You can either opt to be 100% cloud-based with Intune, or be co-managed with Configuration Manager and Intune. Business owners who choose the latter option do so for the flexibility of concurrently managing Windows 10 devices by using both Configuration Manager and Microsoft Intune. Therefore, they’re able to cloud-attach existing investment in Configuration Manager by adding new functionality.
Manage Office Mobile Apps:
Another easy element is that you can control Office 365 applications down to a detailed level. For example, you can restrict access to email, or OneDrive documents, if the user should log in from an unapproved device. Also enforce conditional access policies for apps like SharePoint, Exchange, and Skype.

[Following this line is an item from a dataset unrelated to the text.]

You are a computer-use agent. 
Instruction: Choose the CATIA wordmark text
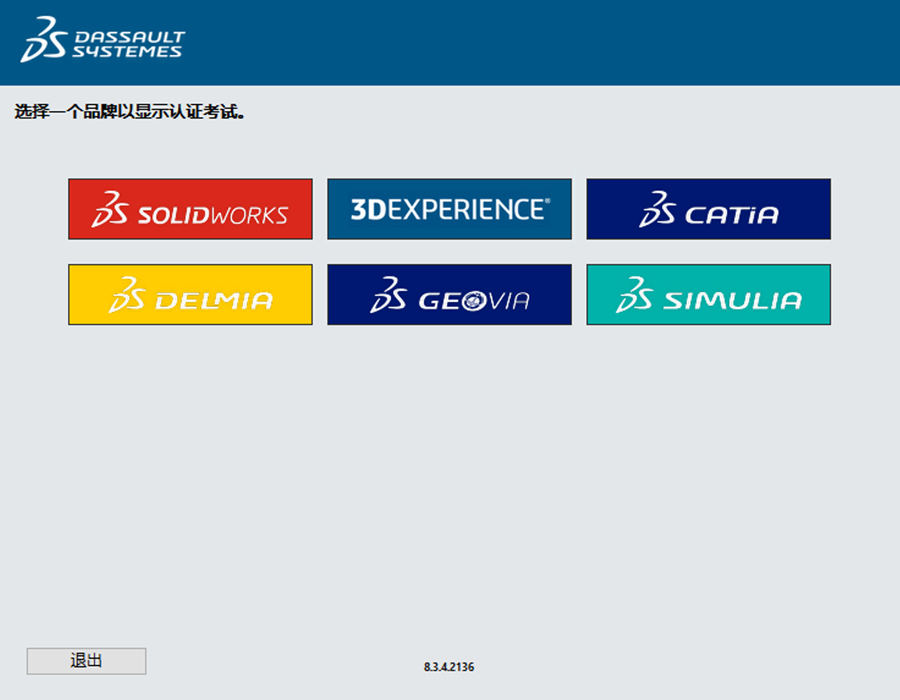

Intune app-protection policies help secure work files on Intune-enrolled devices. You can also use app-protection policies on employee owned-devices that aren’t enrolled for Intune management. In this scenario, although your company doesn’t manage the device, it’s crucial to ensure you protect business files and resources from security threats.

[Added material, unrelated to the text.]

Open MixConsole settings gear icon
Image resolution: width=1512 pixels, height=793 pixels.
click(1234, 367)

Microsoft Malware Protection Engine:
Microsoft Intune features the same protection engine that comes with the highly regarded Microsoft Security Essentials (MSE) package. As a result, the Intune malware engine protects against viruses and spyware and utilises the same definitions and research used by MSE.
You can secure your business’s managed computers with Intune via Endpoint Protection. Endpoint Protection provides real-time protection from malware threats, updates malware definitions, and conducts automatic computer scanning. Tools that help you to manage and monitor malware attacks will also be at your disposal through Endpoint Protection.

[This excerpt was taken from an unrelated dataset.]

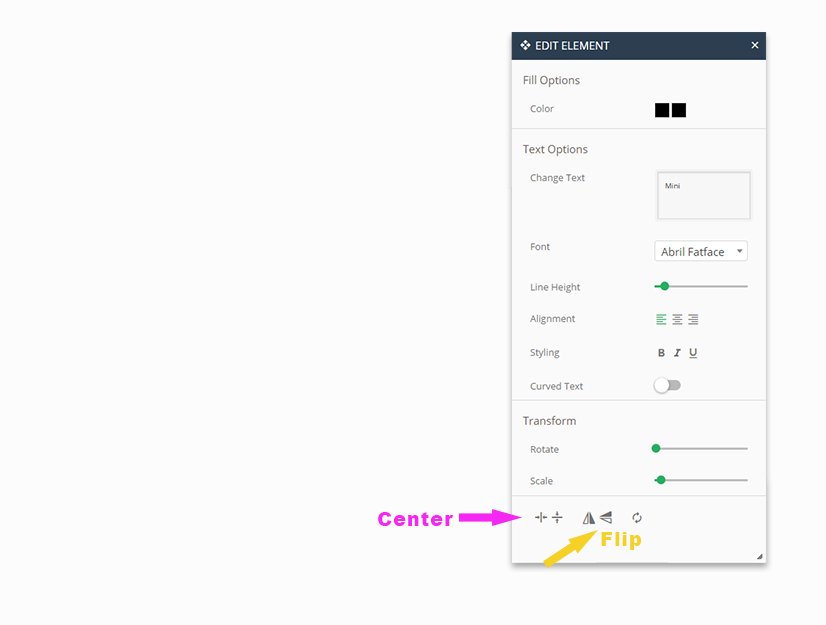Click the first black fill color swatch
The width and height of the screenshot is (826, 625).
click(662, 110)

Mobile Application Management:
Manage mobile apps that your employee’s may wish to use for their work functions or a business app you’ve created yourself. Create and enforce app protection policies to ensure organisational data remains safe and contained within a managed app. As a result, you can restrict users from copying or moving documents or files.
In order for IT admins to manage apps using MAM and app-protection policies, they must enrol a device with Intune MDM. IT administrators can also manage apps using MAM and app protection policies on devices not enrolled with Intune MDM (known as MAM without device enrolment, or MAM-WE). This means that devices enrolled with third-party EMM providers can still have apps managed via Intune.
View Hardware Configurations:
Intune enables you to view the basic hardware configuration of managed PCs, including software that’s been installed on the client system. Perform inventory scans to detect any unapproved, or unlicensed applications running on a device.
Third-party mobile threat defence (MTD) software has been integrated with the Intune unified endpoint management (UEM) platform by Microsoft. This has enabled detection of potential malware infections on an employee’s unenrolled device. This new Intune capability is particularly useful for businesses that allow BYOD policies, as you can block access to enterprise systems devices the MTD software flags.
It’s fair to say that Intune features a range of abilities to manage and secure your data. It is a vital tool in managing mobile devices in this BYOD culture. Above all, it gives you increased work mobility and flexibility, simultaneously protecting your business’s information. With the reduced burden on IT, low costs, and increased productivity, Intune shapes up to be a very powerful tool.